Can Differential Geometry Solve This Challenging Curve Containment Problem?

[Dahaka14]

Homework Statement

Let $$\sigma:I\rightarrow R^{3}$$ be a non-degenerate unit speed curve, and $$R$$ be a real number $$>0$$. Fix a value $$s_{0}\in I$$. Prove that:

(There exists a center $$\vec{p}\in R^{3}$$ such that $$\sigma(I)\subset S_{R}(p)$$)$$\iff$$ (There exists an angle $$\phi\in R$$ such that, for all $$s\in I$$, $$\frac{1}{\kappa(s)}=R\cos(\phi+\int_{s_{0}}^{s}\tau(\lambda)d\lambda)$$).

Homework Equations

I know all of the equations for Frenet, but I'm not sure how to apply them.

The Attempt at a Solution

No idea where to start...I have been staring at this problem for many days now, and I haven't a clue what to do.

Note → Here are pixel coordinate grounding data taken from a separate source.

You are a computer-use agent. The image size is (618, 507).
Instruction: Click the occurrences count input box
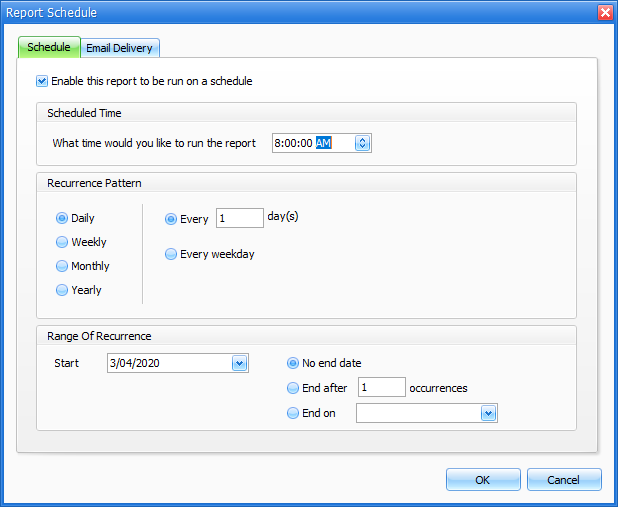coord(380,388)
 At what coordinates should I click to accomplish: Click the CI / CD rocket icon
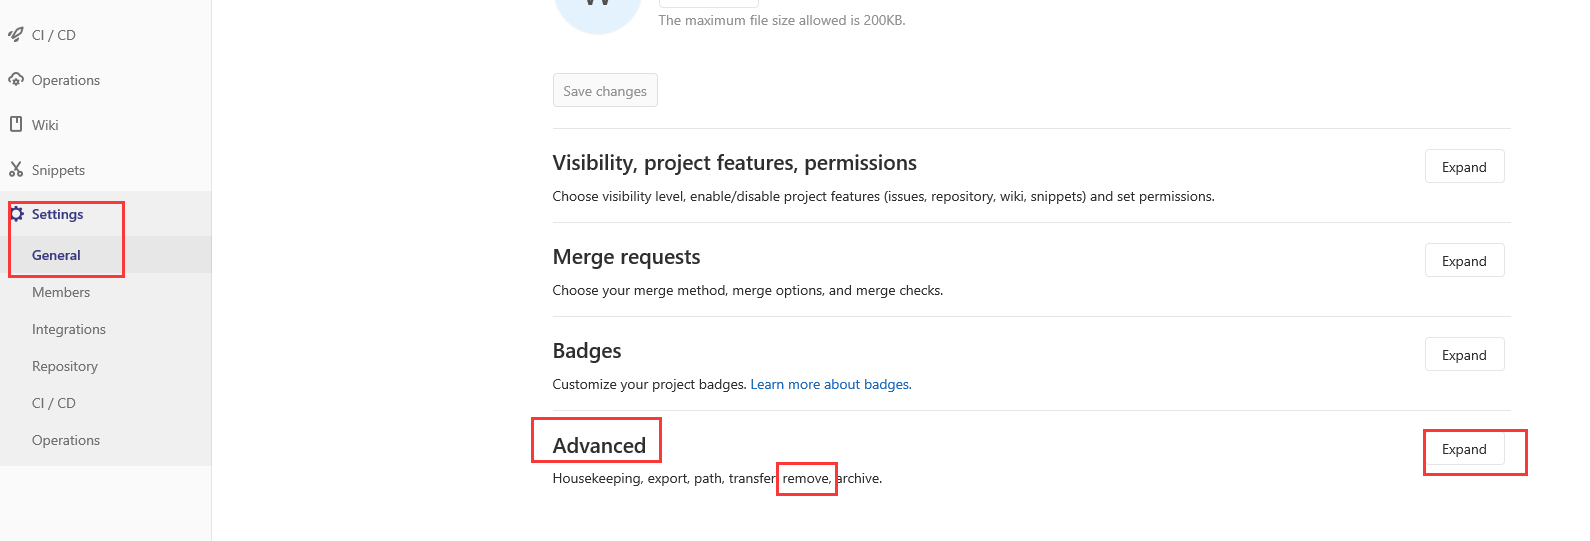(x=16, y=35)
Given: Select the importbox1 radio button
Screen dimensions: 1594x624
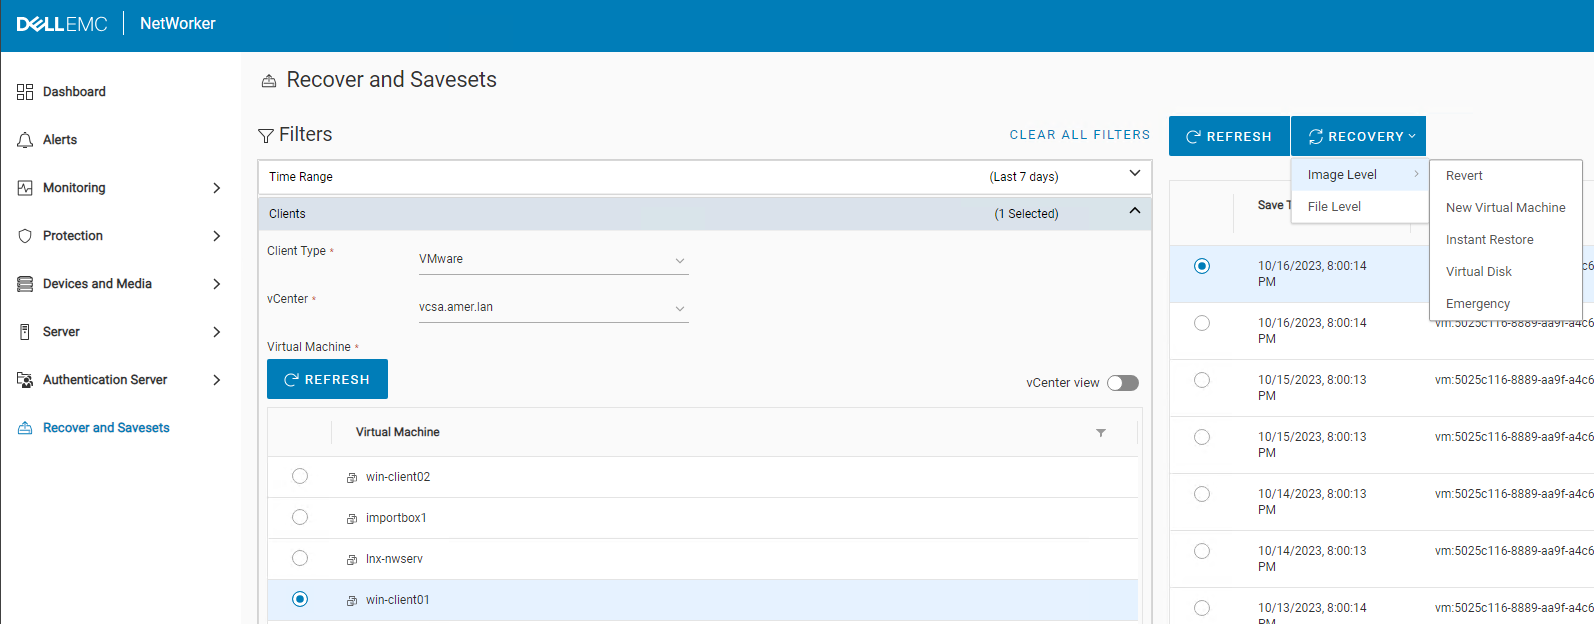Looking at the screenshot, I should point(300,517).
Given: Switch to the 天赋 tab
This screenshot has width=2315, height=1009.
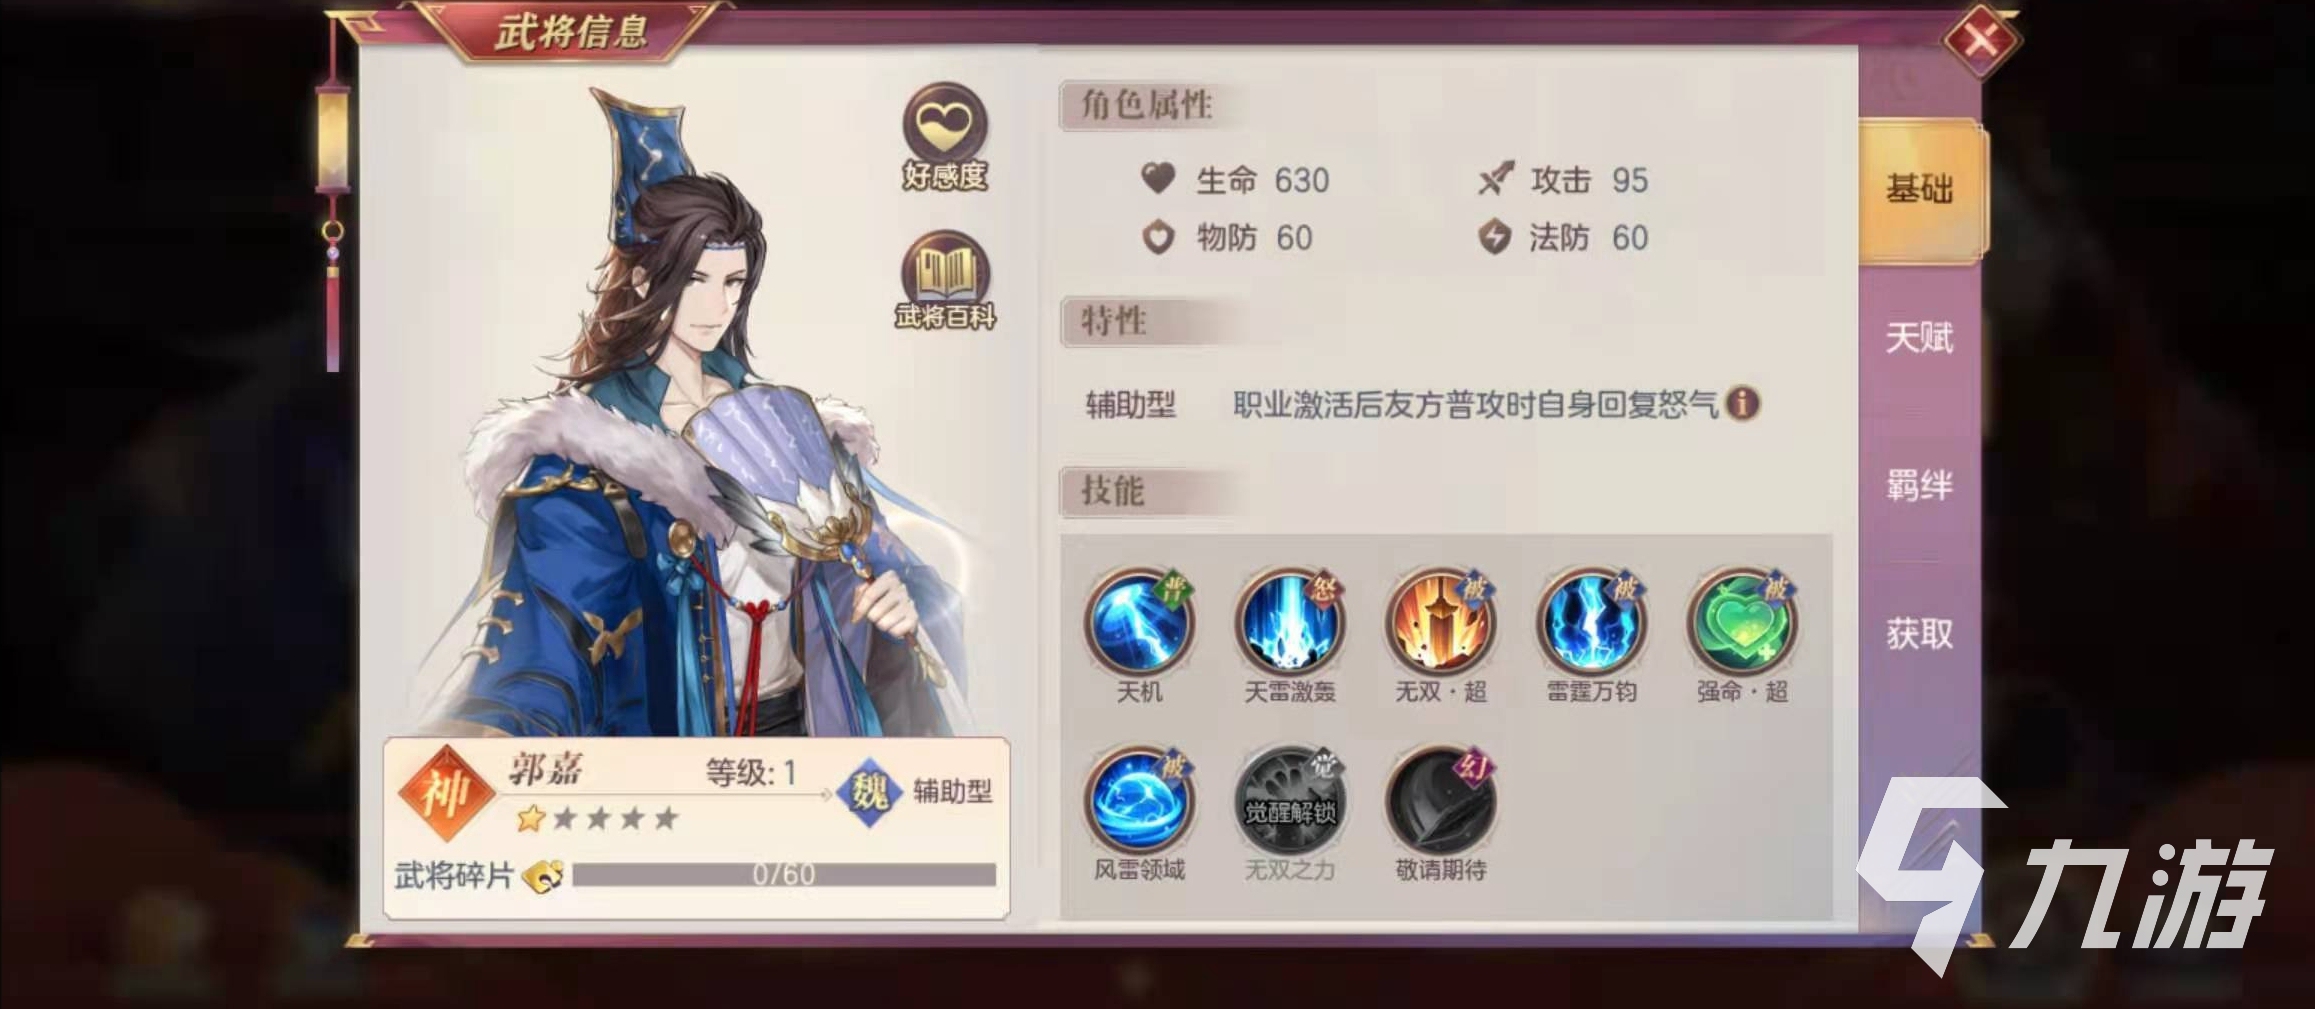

Please help!

 

[lanedance]

might be a start that the curve is constrained to a sphere so t will be tangent to the sphere

define
r = sigma-p

then
t.r = 0

differentiating and some frenet substitution gets to
1/k(s) = -n.r

this is a step closer to the equation...

 

[lanedance]

also worth thinking about this physically.. when the torsion is zero, the curve can be contained in a plane, and a plane intersecting a sphere gives a circle

the largest circle is a great circle of the sphere, & on this path the normal will point towards the centre of the circle

so where does the normal point as the radius of the circle is made smaller? and how does the torsion relate to a change in radius?